What you are asked to do:
Please return, exactly and only, the lines beginning at the top of the entries below and ending with the line containing "Impressum (65, 2373)"; keep out the pictures.

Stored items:
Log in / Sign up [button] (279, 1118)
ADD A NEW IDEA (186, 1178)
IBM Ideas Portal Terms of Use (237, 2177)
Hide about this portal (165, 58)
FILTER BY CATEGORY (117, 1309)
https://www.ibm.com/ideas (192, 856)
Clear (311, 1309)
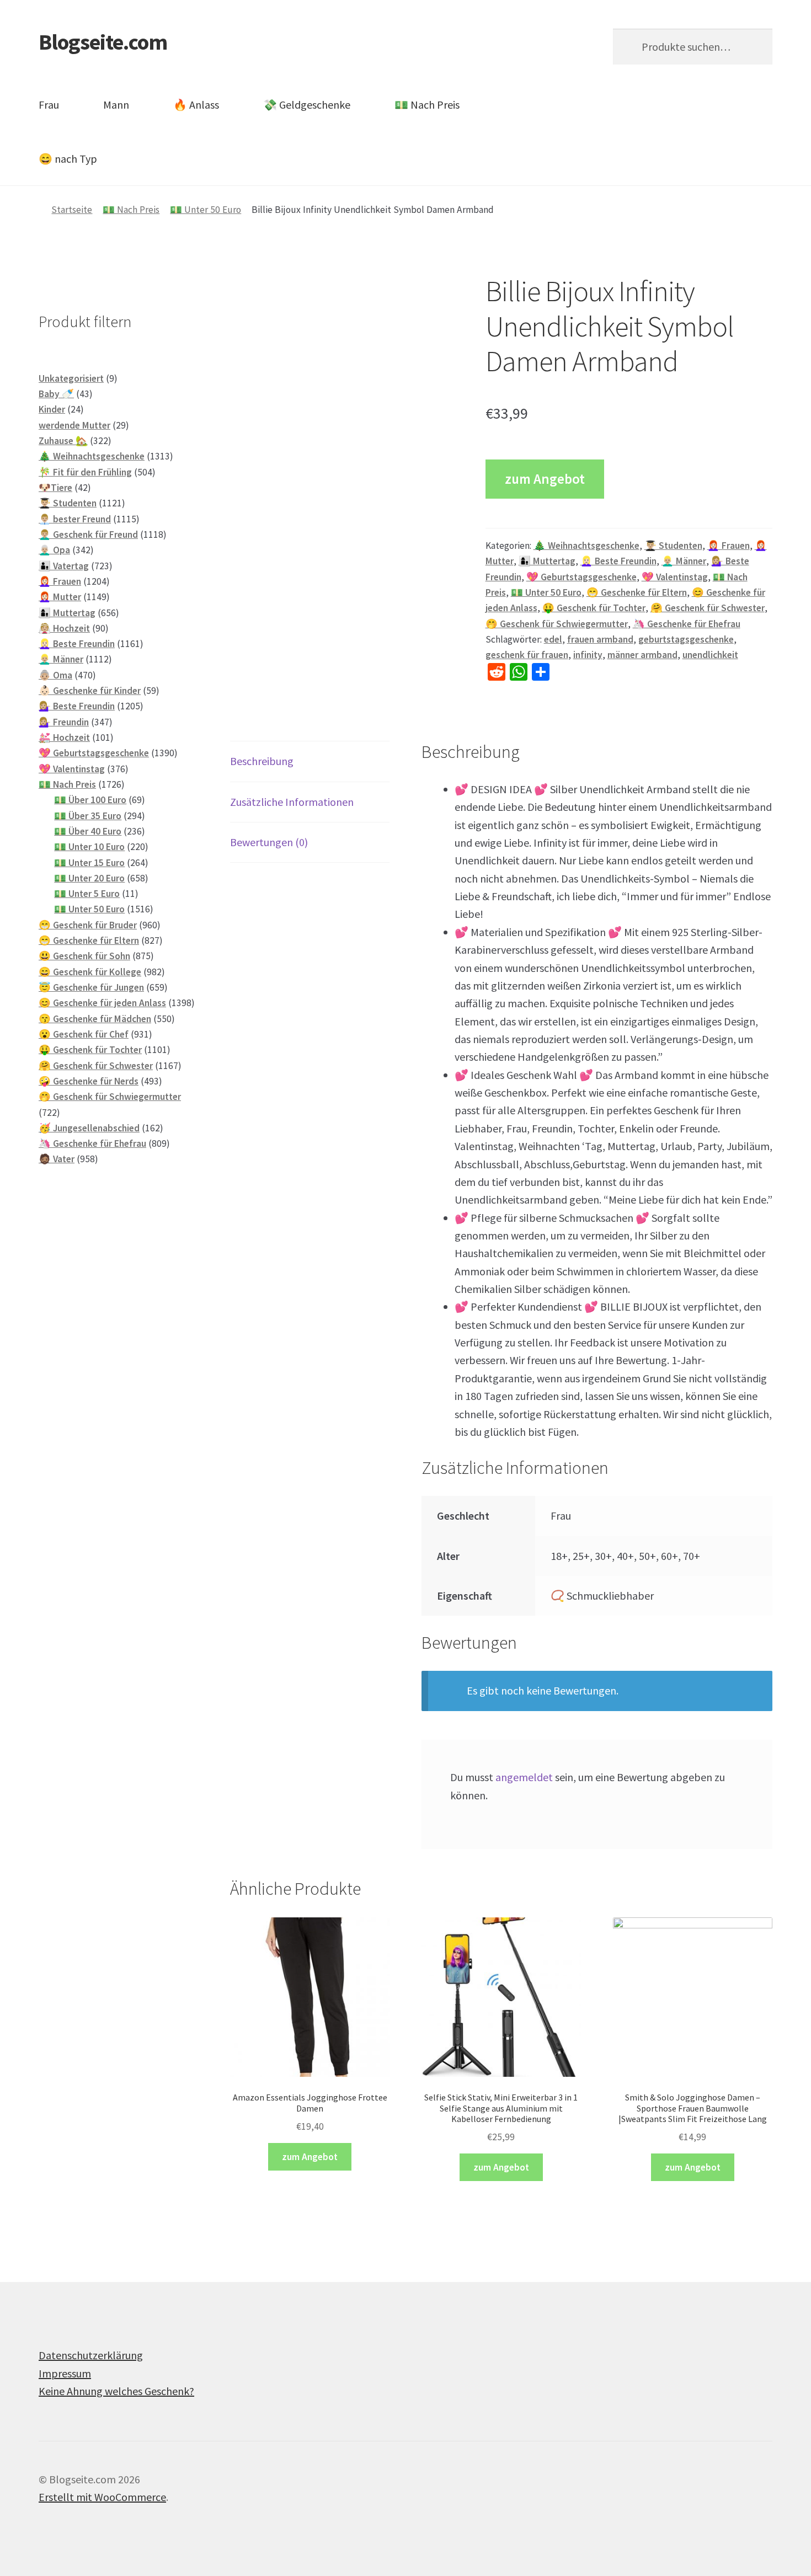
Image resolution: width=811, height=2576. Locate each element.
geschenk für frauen (526, 655)
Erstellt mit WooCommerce (102, 2497)
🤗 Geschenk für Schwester (707, 608)
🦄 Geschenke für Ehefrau (686, 624)
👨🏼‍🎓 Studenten (673, 545)
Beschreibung (262, 761)
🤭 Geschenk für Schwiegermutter (556, 624)
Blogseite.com (103, 42)
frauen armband (600, 639)
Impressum (65, 2373)
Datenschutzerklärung (91, 2355)
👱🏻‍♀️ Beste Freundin (618, 561)
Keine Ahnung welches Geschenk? (116, 2391)
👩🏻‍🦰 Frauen (728, 545)
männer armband (642, 655)
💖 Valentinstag (675, 577)
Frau (49, 104)
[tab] (310, 761)
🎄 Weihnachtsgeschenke (586, 545)
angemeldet (524, 1777)
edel (553, 639)
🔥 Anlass (196, 104)
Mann (116, 104)
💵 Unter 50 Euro (205, 210)
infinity (587, 655)
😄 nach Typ (68, 158)
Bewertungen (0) (269, 842)
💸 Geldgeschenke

Solution to this exercise:
Log in / Sign up [button] (279, 1118)
ADD A NEW IDEA (186, 1178)
IBM Ideas Portal Terms of Use (237, 2177)
Hide about this portal (165, 58)
FILTER BY CATEGORY (117, 1309)
https://www.ibm.com/ideas (192, 856)
Clear (311, 1309)
Image resolution: width=811, height=2576. Locate each element.
geschenk für frauen (526, 655)
Erstellt mit WooCommerce (102, 2497)
🤗 Geschenk für Schwester (707, 608)
🦄 Geschenke für Ehefrau (686, 624)
👨🏼‍🎓 Studenten (673, 545)
Beschreibung (262, 761)
🤭 Geschenk für Schwiegermutter (556, 624)
Blogseite.com (103, 42)
frauen armband (600, 639)
Impressum (65, 2373)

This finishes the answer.